Open karussell opened 10 years ago
Yohan told me this is something we should try out to see which option has the best tradeoff between performance and storage size.
Yes, sure. Maybe there is even a better, less hacky way of doing this. E.g. like the cross_fields approach and still using nedge gram where it would just boost berlin erlanger*
more than berlin* erlangen
somehow.
These docs seems to be more current + better example
btw. the cross_fields approach might make the collector field obsolete. we introduced it to have equal idf for all fields. But I haven't been aware of this feature so far...
@yohanboniface , we could even give different scores to each field, not only distinguish between name and collector. And much more important, we aren't forced to copy each time the default fields into the language specific collectors. this opens the door for multilingual support of all languages in osm as we save a lot of storage size...
Yes, kind of recent feature but we'll have to try if this solves our problem.
cross_fields
can't work with fuzzy atm.
btw, wordending
is not the hotest topic if you have time to spend on search logic. Two things we are on:
On the search logic part, the more up to date branch is https://github.com/komoot/photon/tree/positivescoring
Also: add tests! :)
Probably we also need a mailing list. Should I create a google group or one at openstreetmap?
Re tests: do you mean creating Java test suite (master) or adding others? I could go to create Java test stuff
Probably we also need a mailing list. Should I create a google group or one at openstreetmap?
I'd go for geocoding@openstreetmap.org, to keep the argument open instead of having a mailing dedicated for photon, then one for pelias, etc.
Re tests: do you mean creating Java test suite (master) or adding others? I could go to create Java test stuff
I was referring to search tests, like those, but all tests are good ;) BTW, Christoph already started on the Java side I think.
Hmmh, 'geocoding' mainly sends issues. I would prefer a list dedicated to discussion where nominatim and photon would be okay but there are similar projects like e.g. GraphHopper and OSRM which have separate lists ;)
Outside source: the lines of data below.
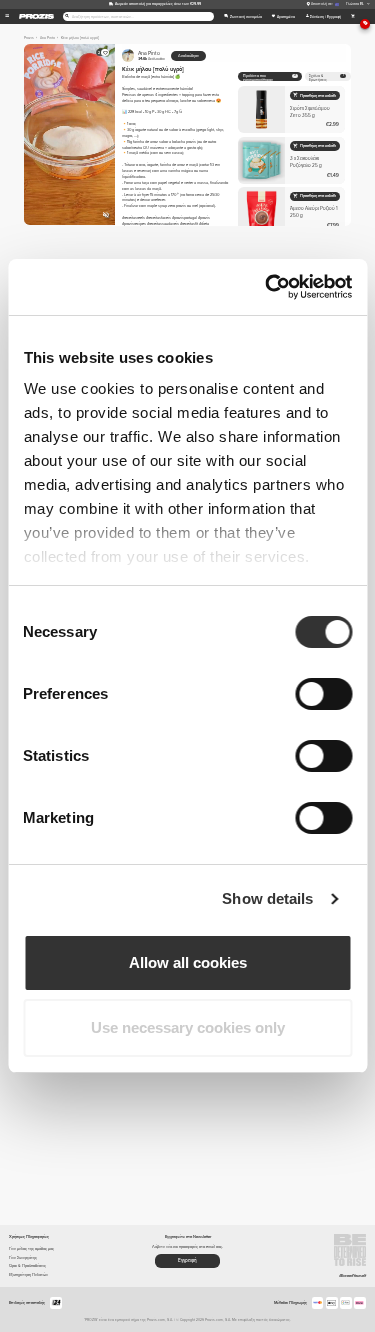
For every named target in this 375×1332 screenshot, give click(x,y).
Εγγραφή (187, 1260)
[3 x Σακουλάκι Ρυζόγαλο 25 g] (291, 160)
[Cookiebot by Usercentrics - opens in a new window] (267, 287)
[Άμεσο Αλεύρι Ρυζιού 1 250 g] (291, 210)
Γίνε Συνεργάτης (23, 1257)
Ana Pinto (151, 55)
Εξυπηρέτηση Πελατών (28, 1274)
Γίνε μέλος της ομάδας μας (31, 1248)
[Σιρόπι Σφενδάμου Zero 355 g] (291, 109)
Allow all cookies (188, 962)
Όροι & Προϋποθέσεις (27, 1265)
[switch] (323, 694)
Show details (267, 898)
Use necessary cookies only (188, 1027)
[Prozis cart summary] (352, 16)
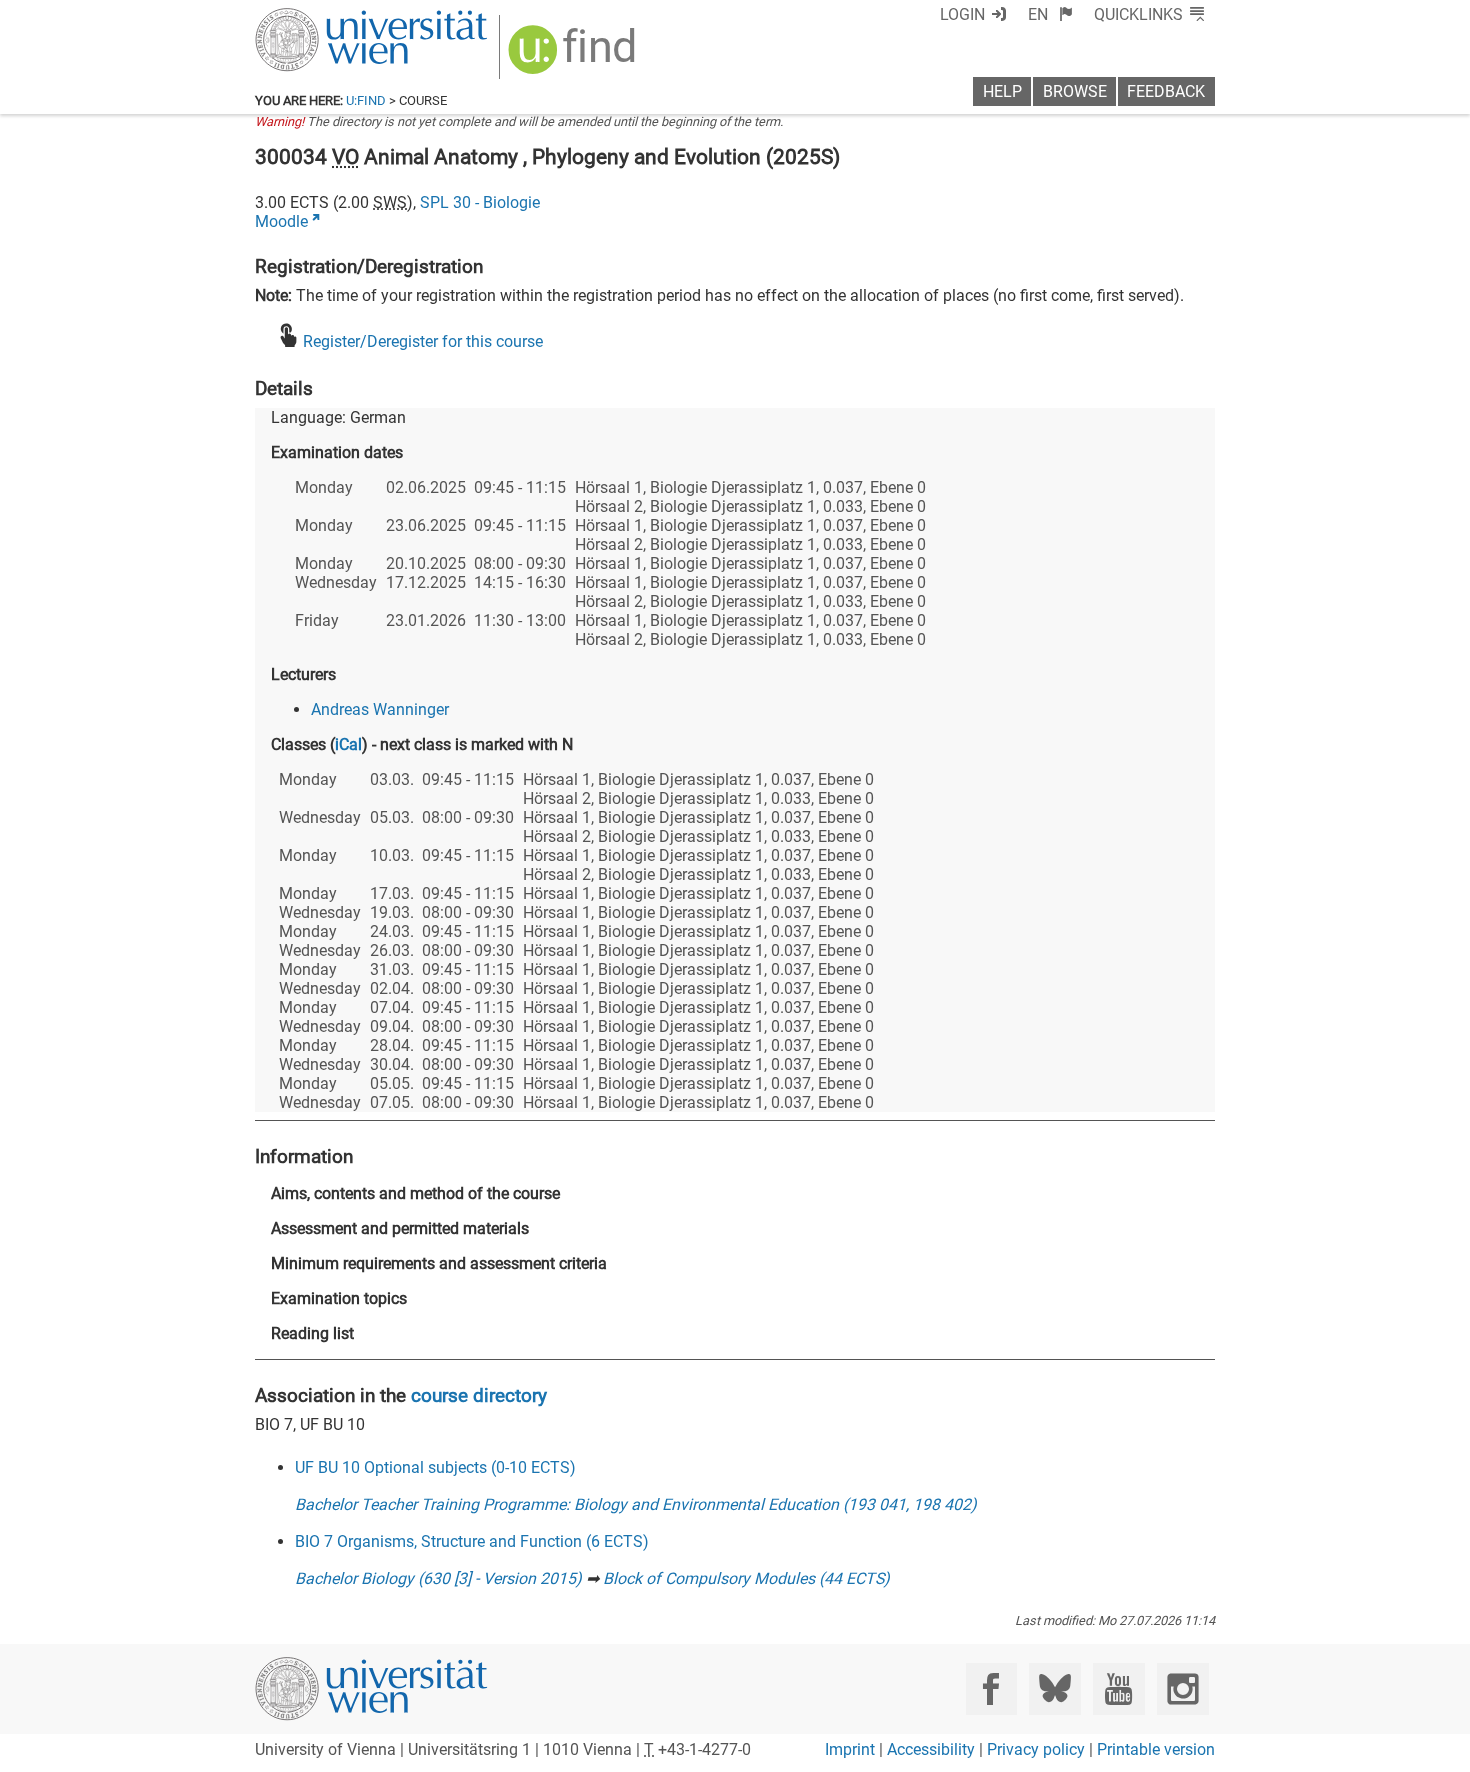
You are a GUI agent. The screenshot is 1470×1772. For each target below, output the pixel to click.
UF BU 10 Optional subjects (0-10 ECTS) (435, 1467)
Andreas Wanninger (380, 709)
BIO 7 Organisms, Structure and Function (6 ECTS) (472, 1541)
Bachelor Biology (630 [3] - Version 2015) (438, 1578)
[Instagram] (1182, 1688)
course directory (479, 1395)
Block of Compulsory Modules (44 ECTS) (746, 1578)
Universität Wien (324, 17)
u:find (366, 100)
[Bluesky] (1054, 1688)
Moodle (281, 221)
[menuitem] (1050, 14)
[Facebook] (991, 1688)
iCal (348, 744)
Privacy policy (1036, 1749)
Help (1002, 91)
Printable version (1156, 1749)
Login (962, 14)
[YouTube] (1118, 1688)
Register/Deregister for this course (423, 341)
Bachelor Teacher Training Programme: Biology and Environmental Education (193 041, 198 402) (636, 1504)
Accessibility (931, 1749)
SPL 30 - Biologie (480, 202)
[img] (574, 56)
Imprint (850, 1749)
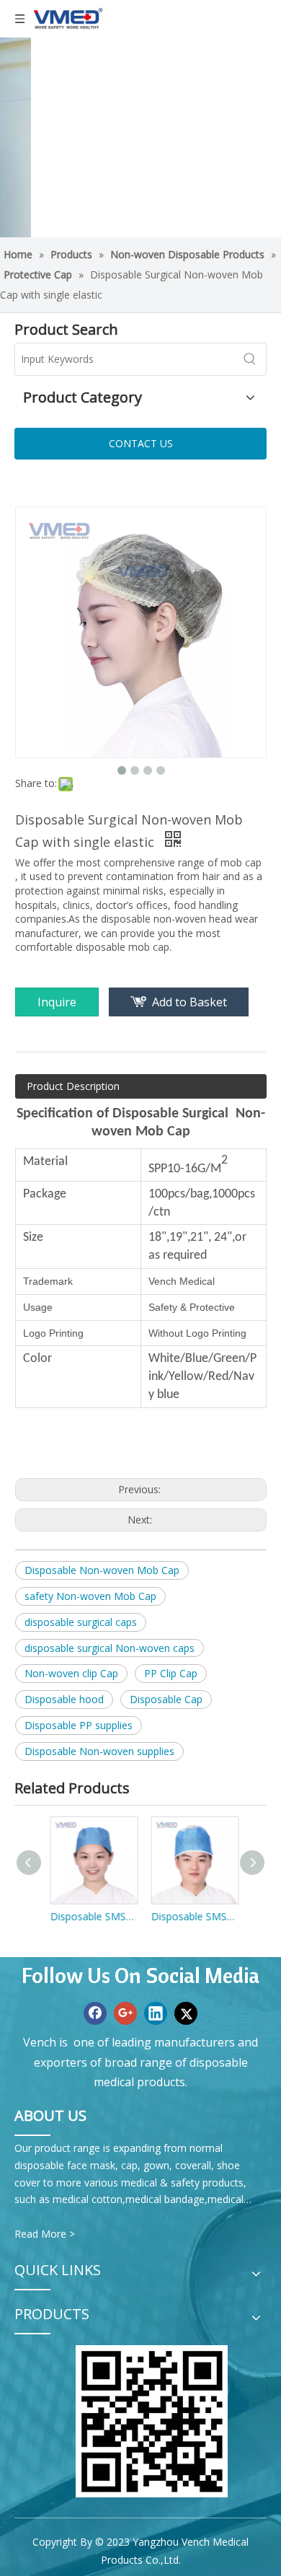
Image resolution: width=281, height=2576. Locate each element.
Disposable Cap (166, 1699)
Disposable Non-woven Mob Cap (101, 1570)
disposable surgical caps (80, 1622)
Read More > (44, 2234)
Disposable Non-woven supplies (99, 1751)
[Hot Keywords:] (250, 359)
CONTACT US (141, 443)
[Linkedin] (155, 2013)
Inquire (56, 1002)
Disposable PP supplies (78, 1725)
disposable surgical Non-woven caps (109, 1648)
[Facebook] (95, 2013)
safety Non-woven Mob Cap (90, 1596)
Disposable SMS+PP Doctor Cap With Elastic (90, 1916)
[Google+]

I was referring to search tests, like those, but all tests are good ;) BTW, Christoph already started on the Java side I think.
Ok, we still need some more lightweight test cases in Java I think. I've create a PR for that. See e.g. this
I like the idea of a mailing list and would go for a photon specific mailing list as geocoding is super generic. Do you know who we can approach for setting up a new osm mailing list?
Great commit, peter!
@christophlingg I'll give you the mail via mail ;)
Using wordending is kind of a workaround for nedgegram searches like
berlin erlange
which would match
berlinerstraße erlangen
but better should only match stuff like 'berlin erlange*'.When this workaround is used - why not avoid edge ngram at all and tokenize the query, plus do a prefix query for the last term? This would save space and memory with same quality. The only problem could be performance but my simple tests for small data don't tell me problems there.